(MATERIAL PROVIDED Opens)

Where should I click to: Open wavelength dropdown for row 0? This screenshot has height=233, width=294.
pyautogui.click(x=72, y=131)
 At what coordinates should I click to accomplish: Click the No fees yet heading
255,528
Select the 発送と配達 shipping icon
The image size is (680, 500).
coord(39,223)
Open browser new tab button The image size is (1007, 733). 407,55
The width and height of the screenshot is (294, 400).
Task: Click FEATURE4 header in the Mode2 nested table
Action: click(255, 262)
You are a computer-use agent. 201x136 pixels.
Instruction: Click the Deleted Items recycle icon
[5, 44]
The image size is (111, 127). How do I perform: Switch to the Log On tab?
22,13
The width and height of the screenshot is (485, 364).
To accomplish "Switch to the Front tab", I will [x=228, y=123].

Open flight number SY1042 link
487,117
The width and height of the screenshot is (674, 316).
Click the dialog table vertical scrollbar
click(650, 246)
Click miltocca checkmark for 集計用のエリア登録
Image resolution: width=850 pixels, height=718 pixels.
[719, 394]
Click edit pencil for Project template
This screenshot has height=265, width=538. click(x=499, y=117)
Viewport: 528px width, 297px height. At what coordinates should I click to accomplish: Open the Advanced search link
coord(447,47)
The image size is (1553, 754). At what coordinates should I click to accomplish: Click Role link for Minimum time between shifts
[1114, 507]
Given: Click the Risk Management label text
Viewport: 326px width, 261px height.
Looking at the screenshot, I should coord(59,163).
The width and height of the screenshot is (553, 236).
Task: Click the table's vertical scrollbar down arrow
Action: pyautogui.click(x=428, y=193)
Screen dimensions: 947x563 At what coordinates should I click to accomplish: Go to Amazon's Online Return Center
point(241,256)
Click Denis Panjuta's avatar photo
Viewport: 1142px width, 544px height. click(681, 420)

(MATERIAL PROVIDED Closes)

## BRIEF
Every line above must be reproduced exactly as it stands.

## SOLUTION TO THIS EXERCISE
Where should I click to: Open wavelength dropdown for row 0? This screenshot has height=233, width=294.
pyautogui.click(x=72, y=131)
 At what coordinates should I click to accomplish: Click the No fees yet heading
255,528
Select the 発送と配達 shipping icon
The image size is (680, 500).
coord(39,223)
Open browser new tab button The image size is (1007, 733). 407,55
The width and height of the screenshot is (294, 400).
Task: Click FEATURE4 header in the Mode2 nested table
Action: click(255, 262)
You are a computer-use agent. 201x136 pixels.
Instruction: Click the Deleted Items recycle icon
[5, 44]
The image size is (111, 127). How do I perform: Switch to the Log On tab?
22,13
The width and height of the screenshot is (485, 364).
To accomplish "Switch to the Front tab", I will [x=228, y=123].

Open flight number SY1042 link
487,117
The width and height of the screenshot is (674, 316).
Click the dialog table vertical scrollbar
click(650, 246)
Click miltocca checkmark for 集計用のエリア登録
Image resolution: width=850 pixels, height=718 pixels.
[719, 394]
Click edit pencil for Project template
This screenshot has height=265, width=538. click(x=499, y=117)
Viewport: 528px width, 297px height. At what coordinates should I click to accomplish: Open the Advanced search link
coord(447,47)
The image size is (1553, 754). At what coordinates should I click to accomplish: Click Role link for Minimum time between shifts
[1114, 507]
Given: Click the Risk Management label text
Viewport: 326px width, 261px height.
Looking at the screenshot, I should coord(59,163).
The width and height of the screenshot is (553, 236).
Task: Click the table's vertical scrollbar down arrow
Action: pyautogui.click(x=428, y=193)
Screen dimensions: 947x563 At what coordinates should I click to accomplish: Go to Amazon's Online Return Center
point(241,256)
Click Denis Panjuta's avatar photo
Viewport: 1142px width, 544px height. click(681, 420)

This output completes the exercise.